C以上を実施する法執行体制の確立、計量証明書の記載事項のルール化、携わる者に対する
研修の強化
これを受けて、今年の通常国会への法案提出を目指し、計量法の一部改正に向け作業中である。
<<<<以上、概要>>>>
<小野寺、コメント>
・・・環境ホルモンについて・・・
→環境ホルモンやダイオキシンなどの生物の代謝系で使われるホルモンなどの生体物質に
非常に近似した物質が、ごくごく身近で大量に製造・使用されていることがわかり、
様々な生きもの(一部ヒトを含む)で深刻な問題となっていることが明らかになっています。
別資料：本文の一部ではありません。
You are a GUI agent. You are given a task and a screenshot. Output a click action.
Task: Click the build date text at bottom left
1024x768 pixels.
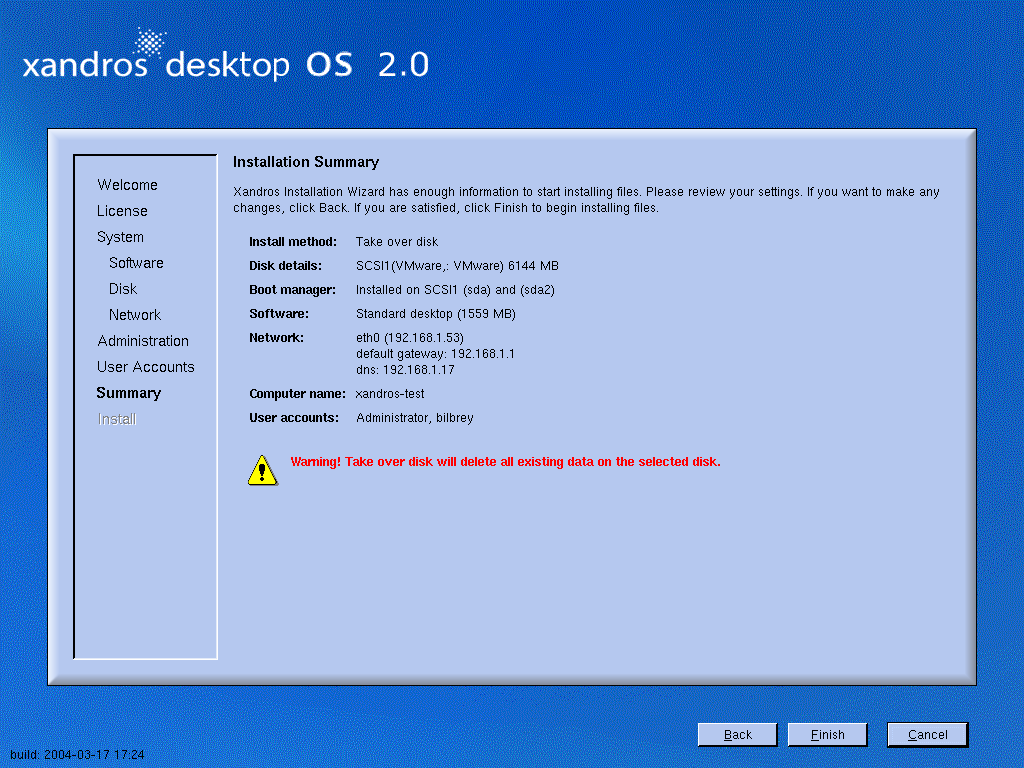77,755
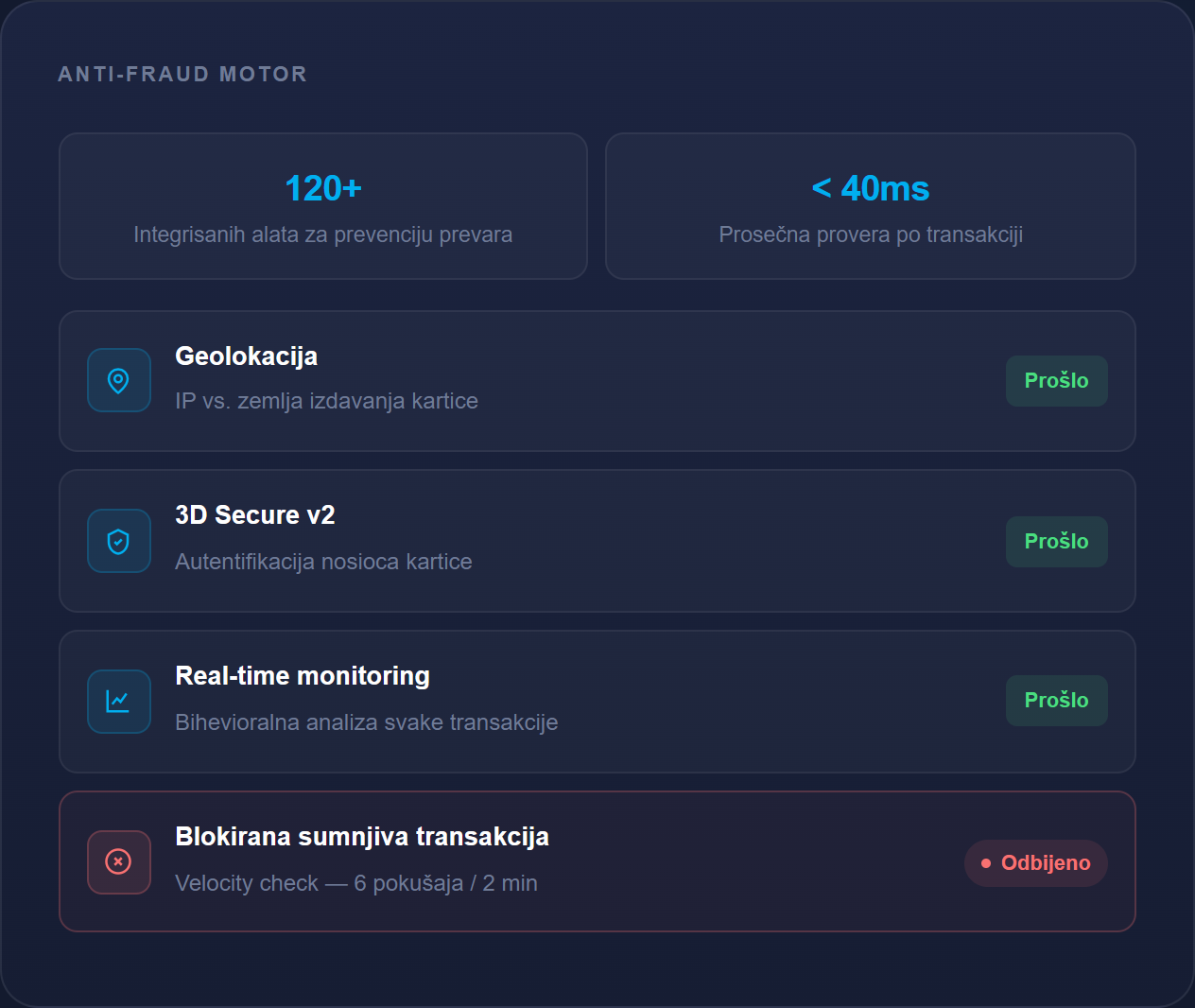Click the Real-time monitoring title
This screenshot has height=1008, width=1195.
(303, 676)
ホルモンなどの生体物質は、もともと生体内や個体間で使用される際には極めて微量でも
感知され、その効果を示すように作られています。現在問題になっている環境ホルモンは、
これらの構造に非常によく似ているため、ホルモン検知器官には見分けられず、自らの
生体ホルモンとして感知され、様々な生体機能に障害を与えることになります。
・・・計量証明の今後について・・・
今回の計量法の改正は、主にこれらの環境ホルモンやダイオキシンなどの生体ホルモン疑似物質
への対応や、半導体製造時の不純物の測定、発電所ボイラー(おそらく原発のこと)循環水などの
極微量物質計量ニーズに対応するための改訂策で、詳細は明らかにされておりませんが、
主に以下のようになると思われます(◎は注目点です)。
<社会ニーズへの対応>
・物質それぞれの特性に対応できるしくみづくりとする。
・技術進歩を阻害しないこと。
・現行制度の対象物(大気中、血液中、室内など)にも必要なときに対象とできること。
◎新たな計量単位の設定:pptレベル(1兆分の1)
<計量証明時>
・計量時の全行程にわたり精度管理の徹底が不可欠。
・計量事業者はハード、スタッフともに精度管理を徹底する。
・計量事業者はシステムの整備と、その確実な実行などが必要。
・これらの対象範囲は社会ニーズや技術状況をふまえ設定。
・事業者自らの積極的な取り組みが必要。
◎価格や期間の圧縮が正確な計量を損なわないように留意する。
<機器>
・高度な性能を持つ機器が適正に管理されていること。
<人材>
・計量士に極微量物質に対応した高い知識経験が必要となる。
・計量事業者は常に各人員に必要な資質や技術レベルの維持向上を図ること。
・計量士は責務を適切に果たすこと、また立場が尊重されること。
◎計量事業者の能力確認法として国際的な試験所認定制度に沿う。
◎認定は更新制をとり定期的に確認する。
・制度の導入により高度な技術力と人為ミスが減り、信頼性の高い結果が得られる。
・積極的な計量事業者に対し広く能力認定を行う。
・計量事業者の自主計量管理を促進する。
<執行体制>
◎能力確認は工業技術院試験研究機関や製品評価技術センターなどを活用。
<技術進歩への対応>
◎測定方法は固定化せず、JIS法のように見直しする。
<分業体制への対応>
・分業は正確な計量証明や責任が不明とならない限り排除されない。
◎計量証明上に工程の分担等の情報を明記する。
・依頼者に対する説明責任を明確化。
・極微量物質の工程では計量管理が確認されるしくみが必要。
・国外の計量事業者も同等の扱いを受ける
<計量証明書>
◎計量証明書に条件、試験方法等を依頼者にわかるようにする。
<終わりに>
・制度の導入は早急に求められるが、関係事業者が着実な準備を整えられること。
・関係事業者は自らの責任に対する意識が求められる。
◆「導入されると推定される試験事業者認定制度(IEC17025→JIS
Q17025)
については下記↓(工業技術院のJISへの取り込み時の説明)。
http://www.jisc.org/jla17025.htm
法律関連の文章は大変難しく、理解するのがとっても大変です。
私の会社でも計量証明事業を基盤としておりますので、大変興味深いところです。